4. En vertu du paragraphe 1 de l'article 3 du règlement (UE) n° 604/2013 du Parlement européen et du Conseil du 26 juin 2013 établissant les critères et mécanismes de détermination de l'Etat membre responsable de l'examen d'une demande de protection internationale introduite dans l'un des Etats membres par un ressortissant de pays tiers ou un apatride, lorsqu'une telle demande est présentée, un seul Etat, parmi ceux auxquels s'applique ce règlement, est responsable de son examen. Cet Etat, dit Etat membre responsable, est déterminé en faisant application des critères énoncés aux articles 7 à 15 du chapitre III du règlement ou, lorsqu'aucun Etat membre ne peut être désigné sur la base de ces critères, du premier alinéa du paragraphe 2 de son article 3 du chapitre II. Si l'Etat membre responsable est différent de l'Etat membre dans lequel se trouve le demandeur, ce dernier peut être transféré vers cet Etat, qui a vocation à le prendre en charge. Lorsqu'une personne a antérieurement présenté une demande d'asile sur le territoire d'un autre Etat membre, elle peut être transférée vers cet Etat, à qui il incombe de la reprendre en charge, sur le fondement des b), c) et d) du paragraphe 1 de l'article 18 du chapitre V et du paragraphe 5 de l'article 20 du chapitre VI de ce même règlement.

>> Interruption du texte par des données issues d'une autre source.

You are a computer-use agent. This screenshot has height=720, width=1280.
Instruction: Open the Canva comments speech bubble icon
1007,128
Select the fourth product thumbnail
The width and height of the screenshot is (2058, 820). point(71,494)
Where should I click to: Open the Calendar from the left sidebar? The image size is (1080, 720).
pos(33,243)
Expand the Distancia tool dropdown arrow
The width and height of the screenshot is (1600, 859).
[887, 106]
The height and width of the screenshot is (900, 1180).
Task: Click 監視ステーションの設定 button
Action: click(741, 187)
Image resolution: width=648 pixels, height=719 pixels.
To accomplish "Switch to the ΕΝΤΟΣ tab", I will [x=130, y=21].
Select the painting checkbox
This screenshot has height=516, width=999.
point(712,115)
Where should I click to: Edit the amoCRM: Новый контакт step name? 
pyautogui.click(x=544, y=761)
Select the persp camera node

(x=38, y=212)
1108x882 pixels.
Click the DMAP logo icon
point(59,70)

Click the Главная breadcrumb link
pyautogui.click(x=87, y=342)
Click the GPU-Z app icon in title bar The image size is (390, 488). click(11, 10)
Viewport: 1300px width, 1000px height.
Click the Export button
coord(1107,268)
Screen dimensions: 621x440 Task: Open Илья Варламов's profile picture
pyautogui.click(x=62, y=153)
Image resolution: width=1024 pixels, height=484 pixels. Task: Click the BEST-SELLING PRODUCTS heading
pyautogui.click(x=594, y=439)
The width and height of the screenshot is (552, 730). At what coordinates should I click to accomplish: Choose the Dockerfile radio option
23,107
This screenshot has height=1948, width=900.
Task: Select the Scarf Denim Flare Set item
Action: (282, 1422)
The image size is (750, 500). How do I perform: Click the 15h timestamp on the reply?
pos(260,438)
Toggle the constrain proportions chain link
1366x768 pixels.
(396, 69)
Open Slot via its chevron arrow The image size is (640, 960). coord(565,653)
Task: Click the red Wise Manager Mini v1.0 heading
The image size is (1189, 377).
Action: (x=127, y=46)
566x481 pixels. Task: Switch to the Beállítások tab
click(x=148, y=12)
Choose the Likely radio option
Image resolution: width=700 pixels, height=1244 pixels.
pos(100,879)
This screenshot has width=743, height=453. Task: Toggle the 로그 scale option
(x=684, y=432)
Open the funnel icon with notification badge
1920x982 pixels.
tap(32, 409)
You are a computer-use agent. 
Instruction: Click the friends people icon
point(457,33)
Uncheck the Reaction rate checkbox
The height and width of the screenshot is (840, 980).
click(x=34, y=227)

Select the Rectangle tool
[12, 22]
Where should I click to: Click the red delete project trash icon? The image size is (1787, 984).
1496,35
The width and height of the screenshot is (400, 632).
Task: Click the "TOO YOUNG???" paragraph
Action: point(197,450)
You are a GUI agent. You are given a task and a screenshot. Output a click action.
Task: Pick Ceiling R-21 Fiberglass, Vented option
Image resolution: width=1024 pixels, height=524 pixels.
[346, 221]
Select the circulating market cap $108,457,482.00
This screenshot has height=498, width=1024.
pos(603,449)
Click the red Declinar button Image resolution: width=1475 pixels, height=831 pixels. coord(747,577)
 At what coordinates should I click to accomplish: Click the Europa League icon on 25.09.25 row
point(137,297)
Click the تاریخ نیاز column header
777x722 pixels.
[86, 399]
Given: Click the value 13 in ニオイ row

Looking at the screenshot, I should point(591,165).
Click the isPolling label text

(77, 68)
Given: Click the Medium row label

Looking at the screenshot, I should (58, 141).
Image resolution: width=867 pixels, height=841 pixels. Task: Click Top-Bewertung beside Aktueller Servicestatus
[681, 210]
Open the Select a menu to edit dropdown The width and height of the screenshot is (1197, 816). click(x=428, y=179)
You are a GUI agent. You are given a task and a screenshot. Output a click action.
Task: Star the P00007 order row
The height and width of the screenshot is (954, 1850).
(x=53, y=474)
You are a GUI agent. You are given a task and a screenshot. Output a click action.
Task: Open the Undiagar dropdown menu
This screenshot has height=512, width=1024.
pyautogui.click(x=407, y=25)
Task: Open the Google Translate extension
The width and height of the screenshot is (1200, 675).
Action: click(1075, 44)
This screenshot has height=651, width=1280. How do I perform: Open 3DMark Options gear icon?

5. En application de l'article L. 742-3 du code de l'entrée et du séjour des étrangers et du droit d'asile, la décision de transfert dont fait l'objet un ressortissant de pays tiers ou un apatride qui a déposé auprès des autorités françaises une demande d'asile dont l'examen relève d'un autre Etat membre ayant accepté de le prendre ou de le reprendre en charge doit être motivée, c'est-à-dire qu'elle doit comporter l'énoncé des considérations de droit et de fait qui en constituent le fondement.

6. Pour l'application de ces dispositions, est suffisamment motivée une décision de transfert qui mentionne le règlement du Parlement européen et du Conseil du 26 juin 2013 et comprend l'indication des éléments de fait sur lesquels l'autorité administrative se fonde pour estimer que l'examen de la demande présentée devant elle relève de la responsabilité d'un autre Etat membre, une telle motivation permettant d'identifier le critère du règlement communautaire dont il est fait application.

7. L'arrêté prononçant le transfert de M. B...aux autorités allemandes vise notamment le règlement n° 604/2013 du 26 juin 2013 ainsi le règlement n° 1560/2003 du 2 septembre 2003 portant modalité d'application du règlement n° 343/2003 du Conseil établissant les critères et mécanismes de détermination de l'Etat membre responsable d'une demande d'asile, relève le caractère irrégulier de l'entrée en France de M.B..., rappelle le déroulement de la procédure suivie lorsque M. B...s'était présenté au guichet unique des demandeurs d'asile de Paris et précise que la consultation du système Eurodac a montré qu'il était connu des autorités allemandes auprès desquelles il avait sollicité l'asile et indique la date et le numéro de cette demande. Il ajoute que les critères prévus par le chapitre III ne sont pas applicables à la situation de M. B...et que les autorités allemandes ont accepté la demande de reprise en charge sur le fondement des dispositions du d) du 1 de l'article 18 du règlement n° 604/2013. Cet arrêté énonce ainsi les considérations de fait et de droit qui le fonde.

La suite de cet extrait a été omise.